Dataset entries:
-*-

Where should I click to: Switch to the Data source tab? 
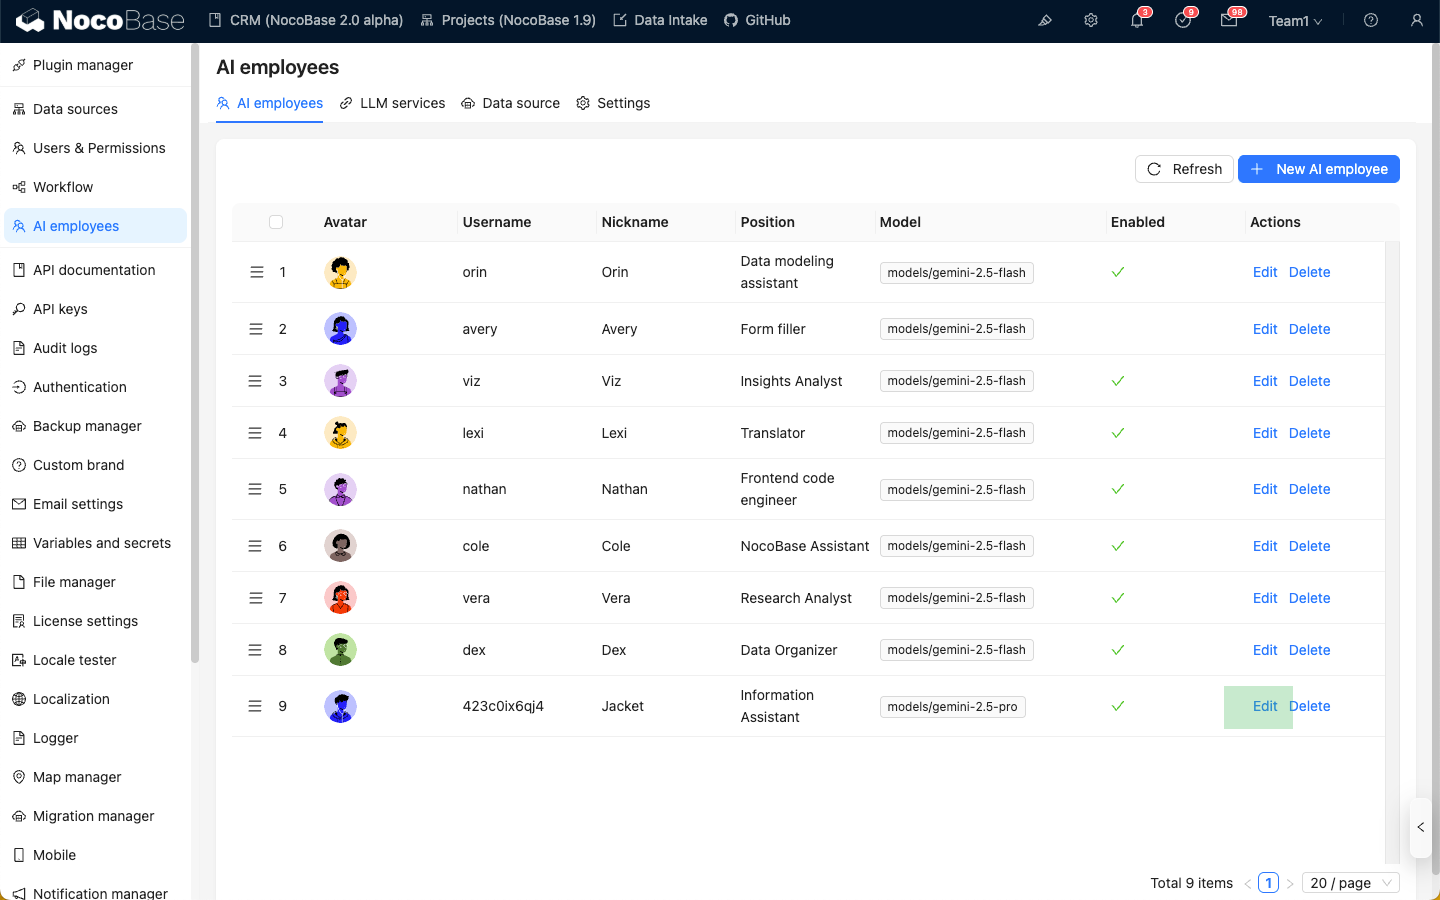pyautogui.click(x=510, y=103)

-*-

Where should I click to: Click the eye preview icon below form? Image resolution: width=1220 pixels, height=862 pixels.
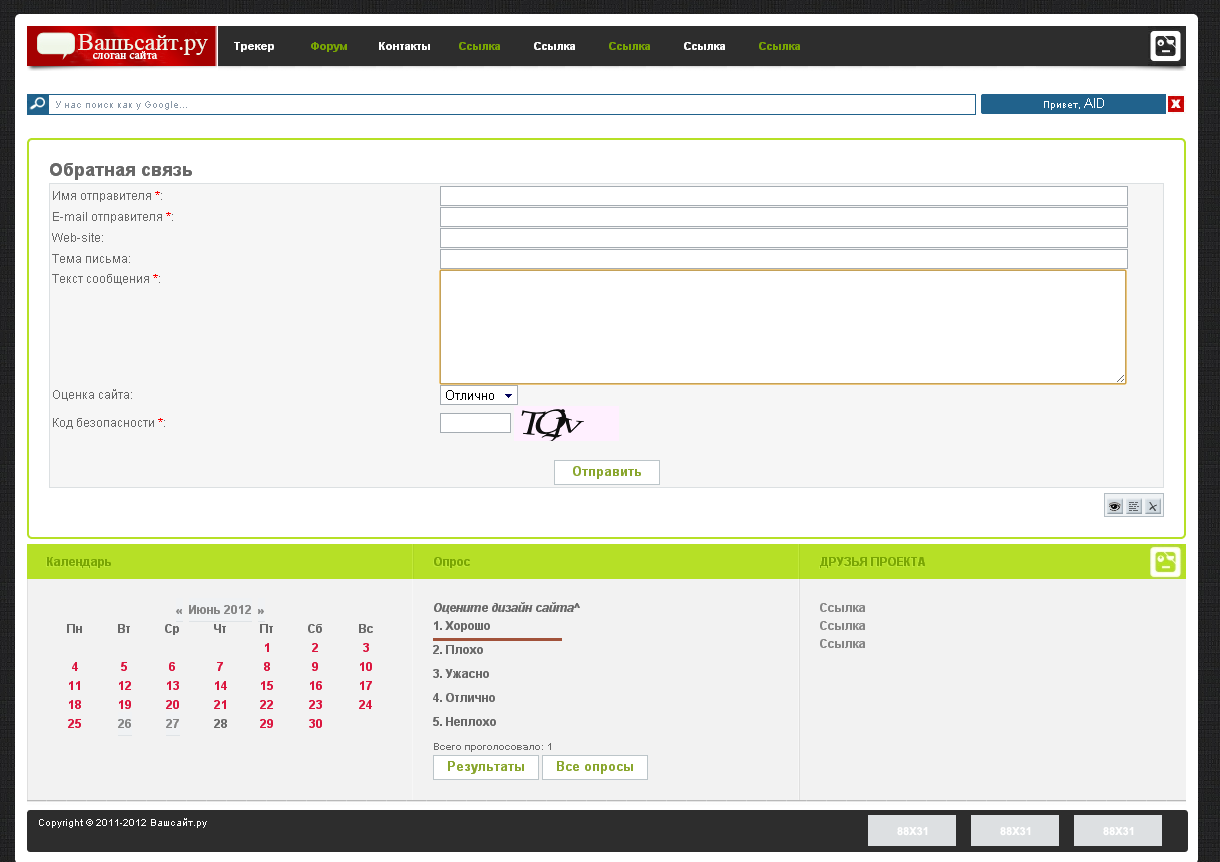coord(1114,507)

-*-

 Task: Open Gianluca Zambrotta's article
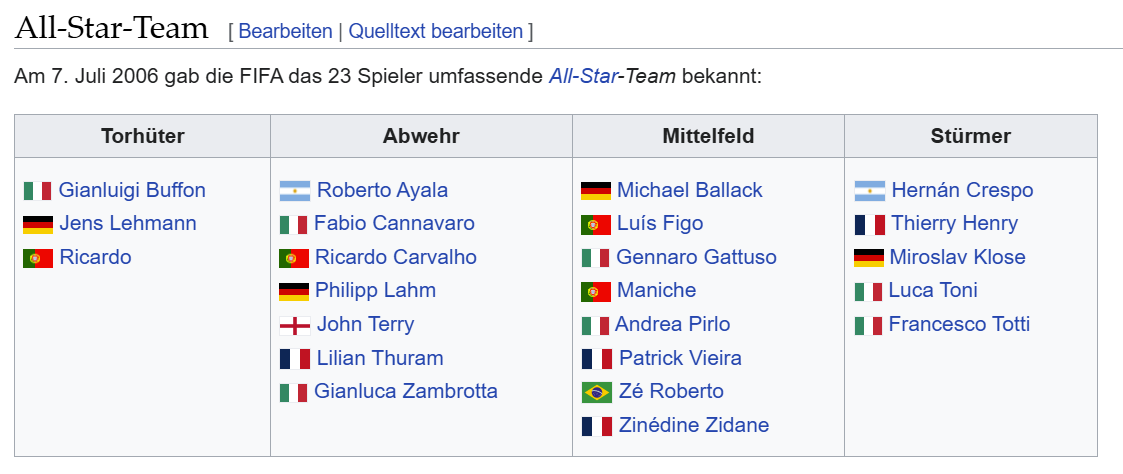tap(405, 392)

-*-

What you should do: Change "eye preview icon" to "magnifier icon" in the listing from the line with "Where should I click to: Click" to the line with "coord(1114,507)", keeping everything else the same. Give back only those lines, leaving the pictures out.

Full solution:
Where should I click to: Click the magnifier icon below form? Image resolution: width=1220 pixels, height=862 pixels.
coord(1114,507)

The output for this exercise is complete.